**Instructions to follow**
Your answer should be the lines of the listing that contain the word "folder".

**Information provided**
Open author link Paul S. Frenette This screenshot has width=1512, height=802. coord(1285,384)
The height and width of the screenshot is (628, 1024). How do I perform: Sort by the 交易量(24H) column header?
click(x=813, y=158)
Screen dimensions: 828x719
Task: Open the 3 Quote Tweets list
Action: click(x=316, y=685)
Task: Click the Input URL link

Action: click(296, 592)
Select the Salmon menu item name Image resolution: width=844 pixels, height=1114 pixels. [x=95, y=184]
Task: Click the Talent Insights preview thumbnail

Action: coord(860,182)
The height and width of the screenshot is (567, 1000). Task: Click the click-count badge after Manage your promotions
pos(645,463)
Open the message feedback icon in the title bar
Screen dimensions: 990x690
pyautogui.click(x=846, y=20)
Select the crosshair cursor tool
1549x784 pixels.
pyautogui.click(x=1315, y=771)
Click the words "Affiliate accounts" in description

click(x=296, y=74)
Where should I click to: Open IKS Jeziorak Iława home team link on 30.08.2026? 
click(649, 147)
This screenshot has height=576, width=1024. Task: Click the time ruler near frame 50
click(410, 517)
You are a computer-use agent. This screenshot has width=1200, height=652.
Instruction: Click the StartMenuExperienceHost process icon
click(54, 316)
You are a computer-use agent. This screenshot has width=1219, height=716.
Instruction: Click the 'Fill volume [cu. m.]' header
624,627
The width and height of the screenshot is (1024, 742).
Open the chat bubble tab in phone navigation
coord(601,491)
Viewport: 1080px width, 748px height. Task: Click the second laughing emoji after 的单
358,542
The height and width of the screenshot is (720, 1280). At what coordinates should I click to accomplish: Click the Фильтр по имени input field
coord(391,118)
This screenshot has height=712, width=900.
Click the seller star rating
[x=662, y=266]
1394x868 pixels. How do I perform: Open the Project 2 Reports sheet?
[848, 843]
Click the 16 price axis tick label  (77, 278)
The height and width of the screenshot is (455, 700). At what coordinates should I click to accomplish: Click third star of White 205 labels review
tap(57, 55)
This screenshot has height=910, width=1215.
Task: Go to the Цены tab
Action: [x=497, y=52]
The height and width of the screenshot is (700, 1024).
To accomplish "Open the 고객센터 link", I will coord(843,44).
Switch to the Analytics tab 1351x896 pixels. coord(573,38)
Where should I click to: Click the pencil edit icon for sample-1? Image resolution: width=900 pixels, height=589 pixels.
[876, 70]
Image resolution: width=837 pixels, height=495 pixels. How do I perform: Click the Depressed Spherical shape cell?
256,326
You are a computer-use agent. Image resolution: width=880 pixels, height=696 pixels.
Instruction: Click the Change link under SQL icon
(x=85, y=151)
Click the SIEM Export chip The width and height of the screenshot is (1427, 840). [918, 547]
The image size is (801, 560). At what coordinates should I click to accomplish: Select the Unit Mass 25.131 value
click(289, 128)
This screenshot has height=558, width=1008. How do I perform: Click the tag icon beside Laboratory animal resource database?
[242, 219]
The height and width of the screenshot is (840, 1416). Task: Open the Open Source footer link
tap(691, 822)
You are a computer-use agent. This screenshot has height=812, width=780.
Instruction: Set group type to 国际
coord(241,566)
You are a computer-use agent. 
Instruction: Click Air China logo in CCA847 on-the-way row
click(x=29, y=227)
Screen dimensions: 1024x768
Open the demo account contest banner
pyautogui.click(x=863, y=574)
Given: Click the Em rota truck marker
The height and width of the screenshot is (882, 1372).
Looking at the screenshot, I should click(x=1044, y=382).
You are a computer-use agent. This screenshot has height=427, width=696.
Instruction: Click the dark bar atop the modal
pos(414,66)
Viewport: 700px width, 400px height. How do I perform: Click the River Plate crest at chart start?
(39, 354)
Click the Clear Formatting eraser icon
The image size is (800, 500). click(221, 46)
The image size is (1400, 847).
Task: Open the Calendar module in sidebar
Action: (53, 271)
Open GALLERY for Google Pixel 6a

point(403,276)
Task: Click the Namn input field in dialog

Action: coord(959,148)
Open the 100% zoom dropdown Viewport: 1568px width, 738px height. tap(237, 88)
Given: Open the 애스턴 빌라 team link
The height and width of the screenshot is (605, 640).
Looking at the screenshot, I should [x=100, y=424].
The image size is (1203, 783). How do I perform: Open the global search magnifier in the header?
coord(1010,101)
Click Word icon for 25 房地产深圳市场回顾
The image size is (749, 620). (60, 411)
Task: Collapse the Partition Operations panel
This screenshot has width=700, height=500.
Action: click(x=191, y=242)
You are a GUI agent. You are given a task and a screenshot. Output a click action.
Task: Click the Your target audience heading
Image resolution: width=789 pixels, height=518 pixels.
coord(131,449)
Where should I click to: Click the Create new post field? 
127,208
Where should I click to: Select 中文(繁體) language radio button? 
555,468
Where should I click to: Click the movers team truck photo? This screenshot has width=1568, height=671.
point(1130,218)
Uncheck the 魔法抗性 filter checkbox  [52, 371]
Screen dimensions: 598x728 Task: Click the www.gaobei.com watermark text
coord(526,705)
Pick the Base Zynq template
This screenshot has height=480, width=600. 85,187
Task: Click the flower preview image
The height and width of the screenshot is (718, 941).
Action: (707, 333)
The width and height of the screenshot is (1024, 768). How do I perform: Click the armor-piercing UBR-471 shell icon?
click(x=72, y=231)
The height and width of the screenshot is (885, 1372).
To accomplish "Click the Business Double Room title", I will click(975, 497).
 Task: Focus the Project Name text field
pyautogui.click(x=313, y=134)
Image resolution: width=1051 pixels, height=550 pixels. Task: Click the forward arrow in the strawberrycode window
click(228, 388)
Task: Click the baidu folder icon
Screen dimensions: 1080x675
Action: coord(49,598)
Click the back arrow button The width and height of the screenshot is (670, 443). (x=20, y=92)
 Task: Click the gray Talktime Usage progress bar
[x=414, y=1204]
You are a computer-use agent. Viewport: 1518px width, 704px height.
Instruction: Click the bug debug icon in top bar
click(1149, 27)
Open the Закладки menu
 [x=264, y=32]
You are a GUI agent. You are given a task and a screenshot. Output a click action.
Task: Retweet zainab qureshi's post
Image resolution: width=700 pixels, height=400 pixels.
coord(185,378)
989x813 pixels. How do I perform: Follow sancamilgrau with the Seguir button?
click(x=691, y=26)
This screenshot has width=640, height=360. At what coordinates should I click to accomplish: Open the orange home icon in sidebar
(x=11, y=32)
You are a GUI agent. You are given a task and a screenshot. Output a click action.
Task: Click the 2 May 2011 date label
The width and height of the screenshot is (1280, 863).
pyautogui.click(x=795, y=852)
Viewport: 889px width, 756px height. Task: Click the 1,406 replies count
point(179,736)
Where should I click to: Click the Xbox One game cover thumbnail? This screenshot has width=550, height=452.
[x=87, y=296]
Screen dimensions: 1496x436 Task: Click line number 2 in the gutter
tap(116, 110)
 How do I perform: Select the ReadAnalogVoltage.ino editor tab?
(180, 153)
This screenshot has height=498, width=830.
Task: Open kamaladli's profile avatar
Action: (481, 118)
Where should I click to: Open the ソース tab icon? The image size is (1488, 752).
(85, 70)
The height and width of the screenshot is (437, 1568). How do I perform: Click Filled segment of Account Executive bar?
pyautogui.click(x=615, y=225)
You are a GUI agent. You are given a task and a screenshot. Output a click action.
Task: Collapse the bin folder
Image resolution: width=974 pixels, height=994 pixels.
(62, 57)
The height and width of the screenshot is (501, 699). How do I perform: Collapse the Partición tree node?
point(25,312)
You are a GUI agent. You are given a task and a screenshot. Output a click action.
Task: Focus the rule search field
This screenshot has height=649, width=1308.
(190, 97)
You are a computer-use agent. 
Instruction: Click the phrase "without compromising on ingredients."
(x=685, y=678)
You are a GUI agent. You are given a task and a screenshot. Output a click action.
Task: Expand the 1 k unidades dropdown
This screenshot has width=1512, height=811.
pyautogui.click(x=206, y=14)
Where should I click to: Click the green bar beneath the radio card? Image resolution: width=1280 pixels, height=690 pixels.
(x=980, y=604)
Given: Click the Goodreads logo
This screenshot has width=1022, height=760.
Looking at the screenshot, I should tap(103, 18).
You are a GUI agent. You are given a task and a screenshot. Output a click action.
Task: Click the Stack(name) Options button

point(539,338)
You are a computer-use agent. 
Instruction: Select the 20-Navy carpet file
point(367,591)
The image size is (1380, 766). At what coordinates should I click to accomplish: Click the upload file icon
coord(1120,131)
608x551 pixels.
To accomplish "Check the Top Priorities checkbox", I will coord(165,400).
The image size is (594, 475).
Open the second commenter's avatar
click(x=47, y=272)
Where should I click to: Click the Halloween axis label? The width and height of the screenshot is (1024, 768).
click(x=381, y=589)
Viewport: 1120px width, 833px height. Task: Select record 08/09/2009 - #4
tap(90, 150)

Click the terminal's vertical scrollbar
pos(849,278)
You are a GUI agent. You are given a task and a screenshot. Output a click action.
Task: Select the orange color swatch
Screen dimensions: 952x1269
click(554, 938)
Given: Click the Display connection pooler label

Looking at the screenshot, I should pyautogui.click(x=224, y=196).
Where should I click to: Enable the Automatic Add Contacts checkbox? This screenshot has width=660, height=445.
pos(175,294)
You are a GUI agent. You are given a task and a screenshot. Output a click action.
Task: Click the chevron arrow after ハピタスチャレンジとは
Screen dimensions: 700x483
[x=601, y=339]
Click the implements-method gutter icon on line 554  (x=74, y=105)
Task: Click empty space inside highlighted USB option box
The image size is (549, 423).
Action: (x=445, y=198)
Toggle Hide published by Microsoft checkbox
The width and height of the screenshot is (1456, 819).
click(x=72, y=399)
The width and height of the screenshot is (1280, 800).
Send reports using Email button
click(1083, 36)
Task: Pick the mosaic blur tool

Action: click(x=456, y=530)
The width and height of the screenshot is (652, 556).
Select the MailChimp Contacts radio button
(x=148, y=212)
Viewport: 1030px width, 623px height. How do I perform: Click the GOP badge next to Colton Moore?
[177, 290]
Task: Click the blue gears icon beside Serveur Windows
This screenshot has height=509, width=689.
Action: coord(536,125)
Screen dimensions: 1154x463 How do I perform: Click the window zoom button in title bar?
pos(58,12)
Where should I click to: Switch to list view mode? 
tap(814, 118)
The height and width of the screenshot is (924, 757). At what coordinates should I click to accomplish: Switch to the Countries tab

**Answer to this problem**
Task: Click the baidu folder icon
Task: Collapse the bin folder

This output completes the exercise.